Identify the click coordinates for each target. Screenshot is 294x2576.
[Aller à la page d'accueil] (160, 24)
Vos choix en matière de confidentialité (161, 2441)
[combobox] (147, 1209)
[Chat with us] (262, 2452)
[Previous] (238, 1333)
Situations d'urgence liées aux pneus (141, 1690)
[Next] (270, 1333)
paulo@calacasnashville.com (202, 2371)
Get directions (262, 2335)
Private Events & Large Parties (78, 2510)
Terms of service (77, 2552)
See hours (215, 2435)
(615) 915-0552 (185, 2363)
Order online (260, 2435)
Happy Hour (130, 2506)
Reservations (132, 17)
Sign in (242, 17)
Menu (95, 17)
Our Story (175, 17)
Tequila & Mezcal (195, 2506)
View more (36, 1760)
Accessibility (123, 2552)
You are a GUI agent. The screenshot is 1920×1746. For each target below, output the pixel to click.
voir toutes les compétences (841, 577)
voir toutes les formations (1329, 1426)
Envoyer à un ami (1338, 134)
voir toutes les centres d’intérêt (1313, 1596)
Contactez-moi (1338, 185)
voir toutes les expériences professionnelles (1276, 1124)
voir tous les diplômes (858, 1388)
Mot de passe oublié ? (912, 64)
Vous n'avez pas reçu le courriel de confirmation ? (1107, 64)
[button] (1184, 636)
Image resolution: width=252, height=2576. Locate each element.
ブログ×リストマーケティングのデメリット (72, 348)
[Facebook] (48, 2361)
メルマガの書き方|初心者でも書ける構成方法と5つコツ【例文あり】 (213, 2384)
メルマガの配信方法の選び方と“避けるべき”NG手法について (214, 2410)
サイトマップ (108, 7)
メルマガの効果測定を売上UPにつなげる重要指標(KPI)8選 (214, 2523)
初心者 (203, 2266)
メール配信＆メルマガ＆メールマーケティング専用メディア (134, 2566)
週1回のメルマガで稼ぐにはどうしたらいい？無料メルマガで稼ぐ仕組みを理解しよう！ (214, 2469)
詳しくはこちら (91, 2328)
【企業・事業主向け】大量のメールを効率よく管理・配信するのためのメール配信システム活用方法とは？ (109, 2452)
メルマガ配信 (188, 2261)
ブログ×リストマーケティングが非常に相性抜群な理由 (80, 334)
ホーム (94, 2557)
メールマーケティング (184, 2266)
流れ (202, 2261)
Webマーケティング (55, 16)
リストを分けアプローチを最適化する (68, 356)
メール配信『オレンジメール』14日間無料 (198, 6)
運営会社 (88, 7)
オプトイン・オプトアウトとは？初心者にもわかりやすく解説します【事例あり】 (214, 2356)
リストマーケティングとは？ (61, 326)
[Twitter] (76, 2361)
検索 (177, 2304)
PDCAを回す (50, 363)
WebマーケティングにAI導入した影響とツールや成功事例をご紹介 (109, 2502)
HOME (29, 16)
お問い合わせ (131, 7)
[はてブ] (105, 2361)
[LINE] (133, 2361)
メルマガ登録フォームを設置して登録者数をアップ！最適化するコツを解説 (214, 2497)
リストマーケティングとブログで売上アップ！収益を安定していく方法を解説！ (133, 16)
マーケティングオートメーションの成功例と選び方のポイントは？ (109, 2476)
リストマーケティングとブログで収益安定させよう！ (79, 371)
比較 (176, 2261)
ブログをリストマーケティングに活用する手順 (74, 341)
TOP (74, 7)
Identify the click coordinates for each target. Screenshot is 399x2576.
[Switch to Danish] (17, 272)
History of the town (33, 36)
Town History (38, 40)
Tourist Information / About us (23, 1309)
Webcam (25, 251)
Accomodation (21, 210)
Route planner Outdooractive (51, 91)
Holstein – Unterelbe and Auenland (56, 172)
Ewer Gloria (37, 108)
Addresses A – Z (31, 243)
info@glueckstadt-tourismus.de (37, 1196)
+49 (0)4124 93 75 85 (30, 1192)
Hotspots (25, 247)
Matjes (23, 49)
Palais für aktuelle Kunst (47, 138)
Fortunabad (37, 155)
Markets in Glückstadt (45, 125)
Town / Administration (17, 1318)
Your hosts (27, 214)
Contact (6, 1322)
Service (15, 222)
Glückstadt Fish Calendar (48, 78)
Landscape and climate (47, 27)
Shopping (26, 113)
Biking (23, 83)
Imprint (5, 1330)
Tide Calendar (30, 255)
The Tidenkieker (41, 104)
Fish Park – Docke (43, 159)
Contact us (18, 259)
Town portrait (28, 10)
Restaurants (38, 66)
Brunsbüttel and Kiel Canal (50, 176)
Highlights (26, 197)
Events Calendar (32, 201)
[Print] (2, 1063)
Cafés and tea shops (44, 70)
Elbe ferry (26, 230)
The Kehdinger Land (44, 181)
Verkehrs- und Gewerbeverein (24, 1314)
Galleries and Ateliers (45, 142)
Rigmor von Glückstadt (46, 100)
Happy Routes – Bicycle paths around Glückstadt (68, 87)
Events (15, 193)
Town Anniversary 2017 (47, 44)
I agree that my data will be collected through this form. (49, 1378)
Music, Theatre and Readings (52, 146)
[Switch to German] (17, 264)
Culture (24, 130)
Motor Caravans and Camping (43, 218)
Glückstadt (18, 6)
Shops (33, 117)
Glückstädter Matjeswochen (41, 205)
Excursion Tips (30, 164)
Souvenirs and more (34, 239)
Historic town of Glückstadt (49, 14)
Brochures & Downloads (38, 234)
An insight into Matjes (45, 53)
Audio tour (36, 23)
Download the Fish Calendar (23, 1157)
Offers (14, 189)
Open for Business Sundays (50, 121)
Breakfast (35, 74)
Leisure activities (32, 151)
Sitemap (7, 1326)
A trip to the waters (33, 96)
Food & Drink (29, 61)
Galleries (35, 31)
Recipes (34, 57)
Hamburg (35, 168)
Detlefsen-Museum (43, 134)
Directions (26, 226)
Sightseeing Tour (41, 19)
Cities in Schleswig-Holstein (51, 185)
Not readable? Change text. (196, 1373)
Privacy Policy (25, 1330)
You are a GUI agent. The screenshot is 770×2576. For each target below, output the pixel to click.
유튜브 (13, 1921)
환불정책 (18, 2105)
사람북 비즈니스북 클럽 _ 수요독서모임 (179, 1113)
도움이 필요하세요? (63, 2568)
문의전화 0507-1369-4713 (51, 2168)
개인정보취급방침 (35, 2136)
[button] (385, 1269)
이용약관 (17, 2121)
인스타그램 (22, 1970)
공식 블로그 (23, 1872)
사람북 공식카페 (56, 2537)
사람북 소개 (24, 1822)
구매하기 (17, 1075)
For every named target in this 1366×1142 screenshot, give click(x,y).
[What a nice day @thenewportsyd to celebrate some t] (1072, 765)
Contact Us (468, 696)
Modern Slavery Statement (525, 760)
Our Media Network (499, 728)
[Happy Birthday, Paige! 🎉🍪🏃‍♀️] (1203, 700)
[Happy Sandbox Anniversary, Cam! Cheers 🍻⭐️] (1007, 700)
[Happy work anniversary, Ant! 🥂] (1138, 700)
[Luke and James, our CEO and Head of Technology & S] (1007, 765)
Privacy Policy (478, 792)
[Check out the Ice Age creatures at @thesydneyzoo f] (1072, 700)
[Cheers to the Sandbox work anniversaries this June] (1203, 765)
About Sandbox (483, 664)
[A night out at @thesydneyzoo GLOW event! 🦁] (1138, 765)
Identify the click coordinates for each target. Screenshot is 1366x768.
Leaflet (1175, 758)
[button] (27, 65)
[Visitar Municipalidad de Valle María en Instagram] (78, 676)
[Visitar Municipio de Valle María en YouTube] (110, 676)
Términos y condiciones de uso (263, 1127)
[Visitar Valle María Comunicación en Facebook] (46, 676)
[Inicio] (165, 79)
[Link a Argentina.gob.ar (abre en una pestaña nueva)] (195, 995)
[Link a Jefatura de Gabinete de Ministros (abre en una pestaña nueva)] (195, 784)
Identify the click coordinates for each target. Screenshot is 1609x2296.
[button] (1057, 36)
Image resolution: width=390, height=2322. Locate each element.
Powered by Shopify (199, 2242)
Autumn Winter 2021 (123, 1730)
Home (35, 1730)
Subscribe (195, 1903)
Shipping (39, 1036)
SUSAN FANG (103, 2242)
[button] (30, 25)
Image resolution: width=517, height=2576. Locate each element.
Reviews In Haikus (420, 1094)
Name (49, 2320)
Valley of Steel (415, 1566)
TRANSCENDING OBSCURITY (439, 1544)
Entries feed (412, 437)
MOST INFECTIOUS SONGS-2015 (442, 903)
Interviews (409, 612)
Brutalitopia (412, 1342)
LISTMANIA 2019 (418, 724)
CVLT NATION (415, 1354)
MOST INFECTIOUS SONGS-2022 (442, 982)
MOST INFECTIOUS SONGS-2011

__What to work on__. Exactly as they appear, retype the lines from the start of the records through the line containing "Tequila & Mezcal (195, 2506)".

__Task result__.
Identify the click coordinates for each target. Screenshot is 294x2576.
[Aller à la page d'accueil] (160, 24)
Vos choix en matière de confidentialité (161, 2441)
[combobox] (147, 1209)
[Chat with us] (262, 2452)
[Previous] (238, 1333)
Situations d'urgence liées aux pneus (141, 1690)
[Next] (270, 1333)
paulo@calacasnashville.com (202, 2371)
Get directions (262, 2335)
Private Events & Large Parties (78, 2510)
Terms of service (77, 2552)
See hours (215, 2435)
(615) 915-0552 (185, 2363)
Order online (260, 2435)
Happy Hour (130, 2506)
Reservations (132, 17)
Sign in (242, 17)
Menu (95, 17)
Our Story (175, 17)
Tequila & Mezcal (195, 2506)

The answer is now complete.